* Task to carry out *
Starting at the line holding "Task: Click the building icon in system bar" and finishing at the line holding "The height and", transcribe the material exactly, keeping both ends but no pictures.

* Data supplied *
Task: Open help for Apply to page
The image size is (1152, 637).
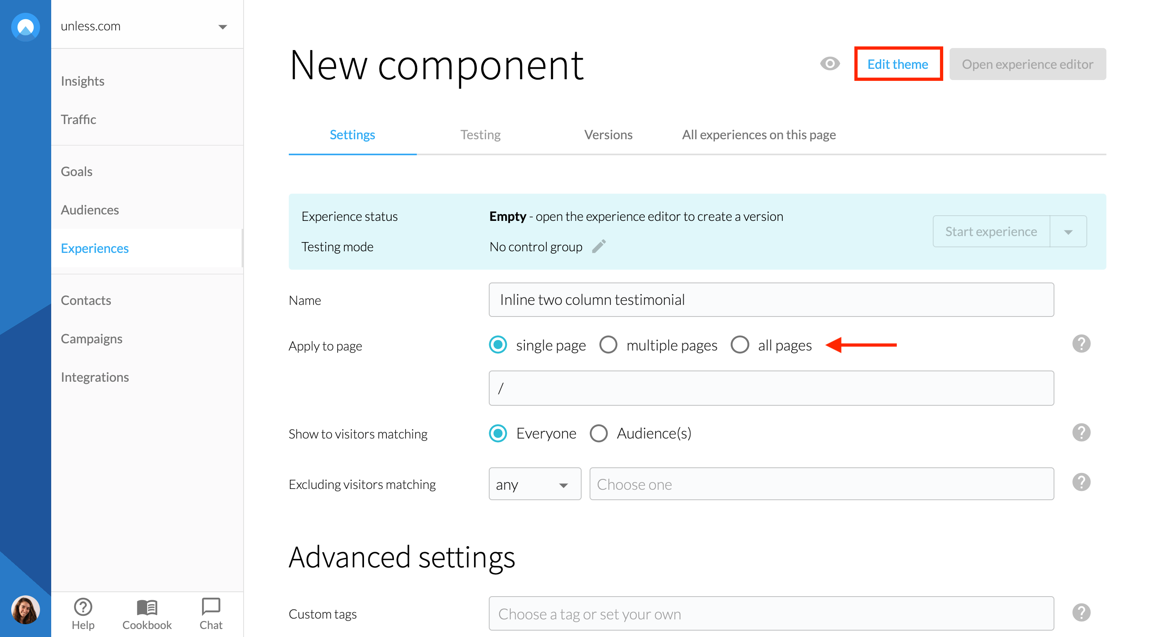Action: (x=1081, y=344)
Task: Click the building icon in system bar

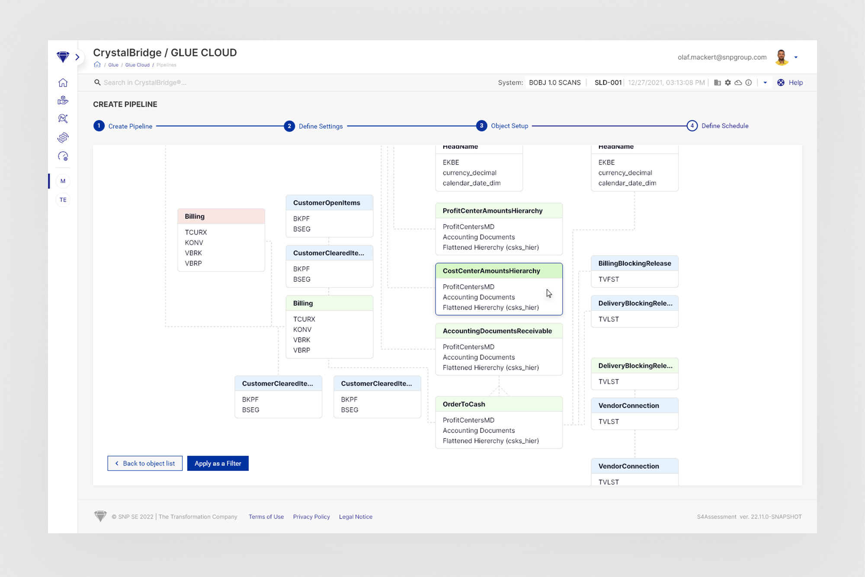Action: (x=718, y=83)
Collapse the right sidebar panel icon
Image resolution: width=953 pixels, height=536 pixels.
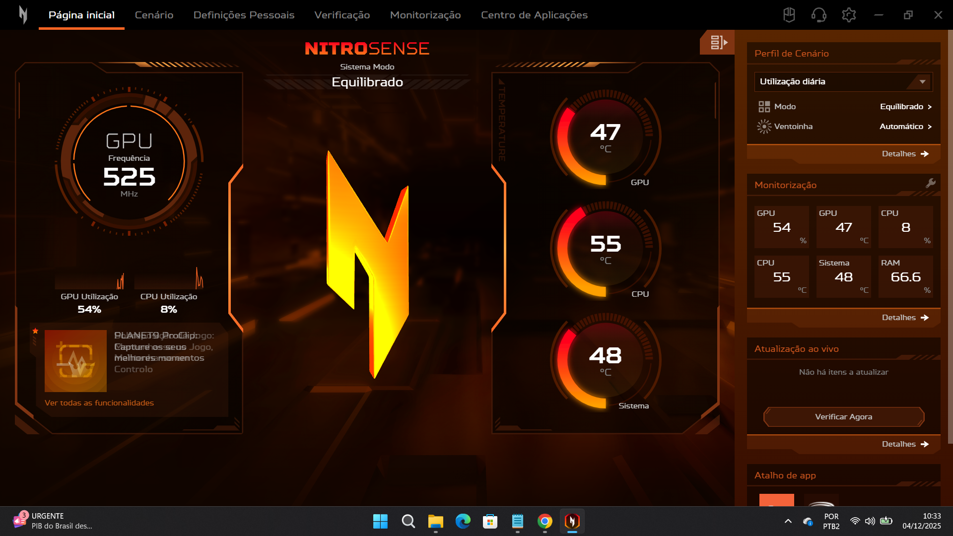718,43
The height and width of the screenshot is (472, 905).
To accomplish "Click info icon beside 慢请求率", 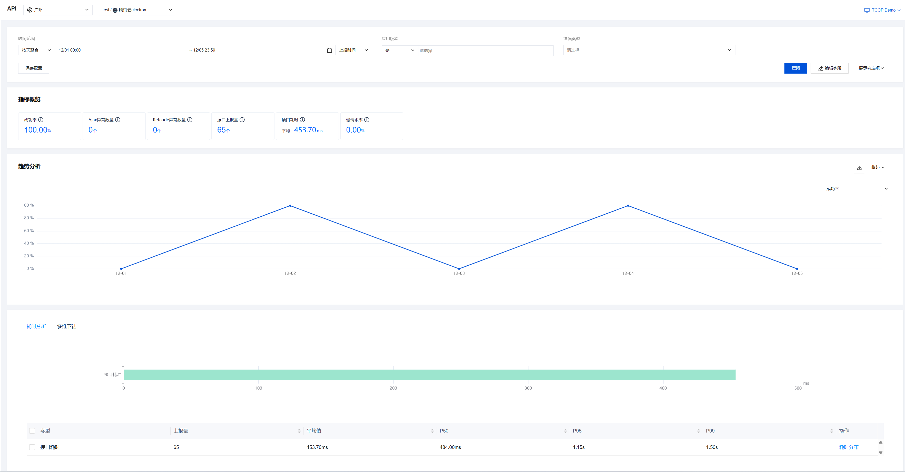I will click(367, 120).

* Answer for the task *
Task: Click the building icon in system bar

Action: (x=718, y=83)
Collapse the right sidebar panel icon
Image resolution: width=953 pixels, height=536 pixels.
718,43
The height and width of the screenshot is (472, 905).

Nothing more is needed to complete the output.